■7月2日(月)■粘りを見せる日経平均株価

著者:堀篤
投稿:2018/07/02 13:47

不透明な海外市場と、粘りを見せる東京市場、このコントラストに投資のヒントがあるように思える

■75日線で粘る日経平均株価

日経平均株価は、22000円台前半で頑張っている。
特に先週は、75日移動平均線を3度下へ抜けたが、すべて戻ってきており、粘り強さは「半端ない」動きだった。
この土俵際の粘りが、次の上昇へつながる可能性は十分にある。
一方、世界中では、経済的な危機が徐々に差し迫ってきているように見える。
米中の貿易摩擦は、もしそれが実際に起こらなかったとしても、人はそれを想定し、その実現に合わせた動きをするので、結果として、貿易戦争が始まったと同じ現象が起きる、ということを投資家に知らし始めている。
不透明な海外市場と、粘りを見せる東京市場、このコントラストに投資のヒントがあるように思える。

■海外で膨らむ不安要素

先週は、中国元が急落し、新興国通貨への不安感が一層際立った。
このことは、新興国のドル建て債務が膨張する懸念を膨らませ、新興国の財政破たんを現実化させる可能性を強めている。
また、欧州でも先週、ダイムラーが予想外の減益を発表し、自動車業界への警戒感は倍増した。これを機に、投資家の欧州離れは加速しそうだ。米国の保護主義政策は、中国よりも欧州にこそ痛打を与える、というのが投資家のコンセンサスになりつつある。破たんのうわさが絶えないドイツ銀行の情勢も含め、欧州発の金融危機もまた可能性は十分だ。
そこへ来て、米国経済が予想外に強い、ということもリスクの一つだ。米国成長率は、株高に支えられた消費の強さに依存しているが、もし株価が急落すれば、これも剥落するかもしれない。
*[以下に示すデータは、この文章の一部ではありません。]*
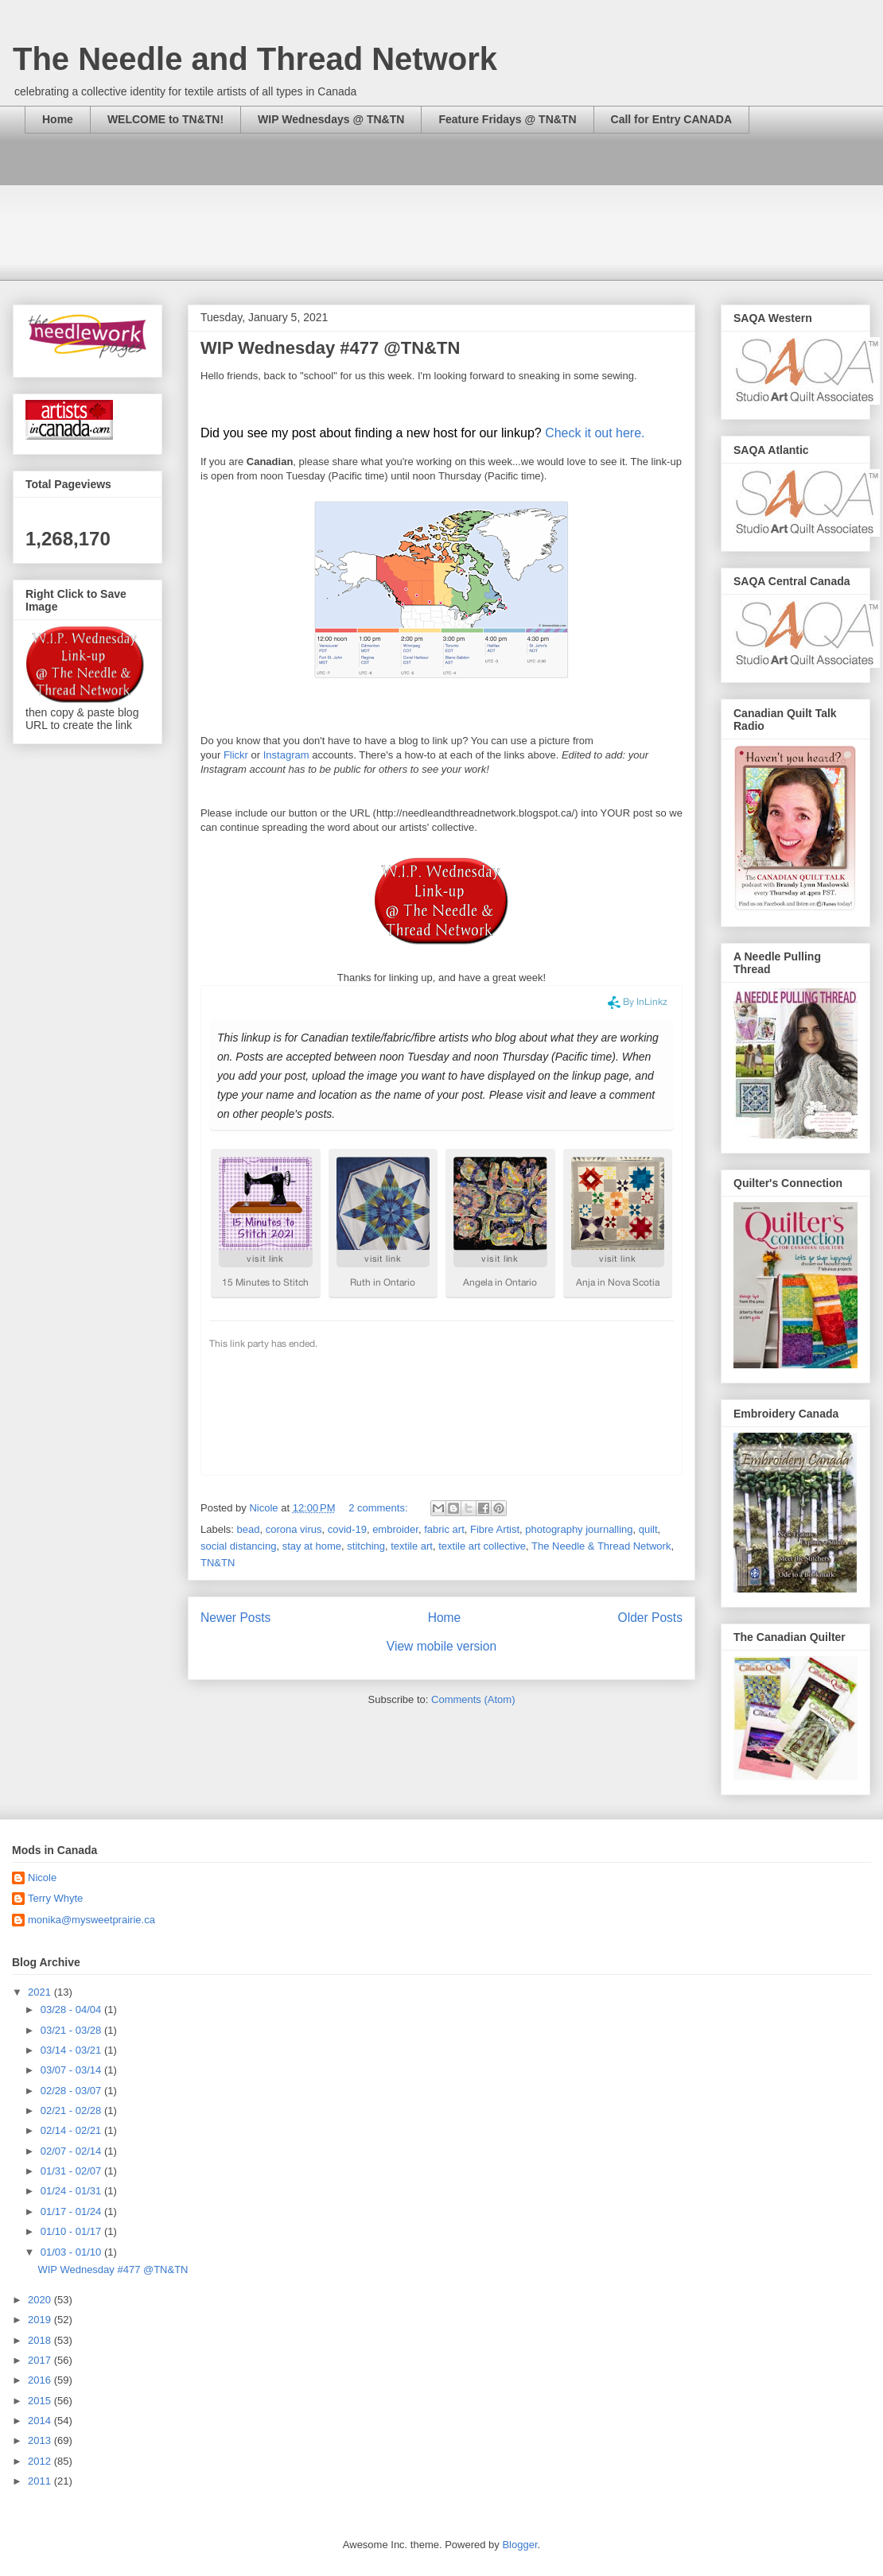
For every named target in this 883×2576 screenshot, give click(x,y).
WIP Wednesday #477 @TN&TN (330, 348)
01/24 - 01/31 (72, 2191)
FRBは、この危機感と新興国への影響を考慮し、利上げペースを上げるわけにいかないという判断をしている。しかし、利上げが遅れれば、インフレは急速に進む可能性がある。

■「買える」日本企業

これらの事象を考えると、投資できる地域は、日本に限られるのではないか、とさえ思えてくる、企業業績はまだ強く、東京五輪までまだ1年以上ある、という距離感もまた、買いやすい状況を作っている。
もちろん、貿易立国である日本が海外景気の状況の影響を受けるのは間違いないが、日本国内需要に応える企業や、その他の中小型株は、十分に買えるだろう。
今週、日経平均株価が75日移動平均線を割らずに推移すれば、海外市場が混乱したとしても、上昇波動をキープできるだろう。
「買える」企業は、基本的に日本国内需要に応える好業績企業だが、あまりに半導体関連や自動車関連が急落する場面があれば、こまめに拾い続けることも次の一手になるかもしれない。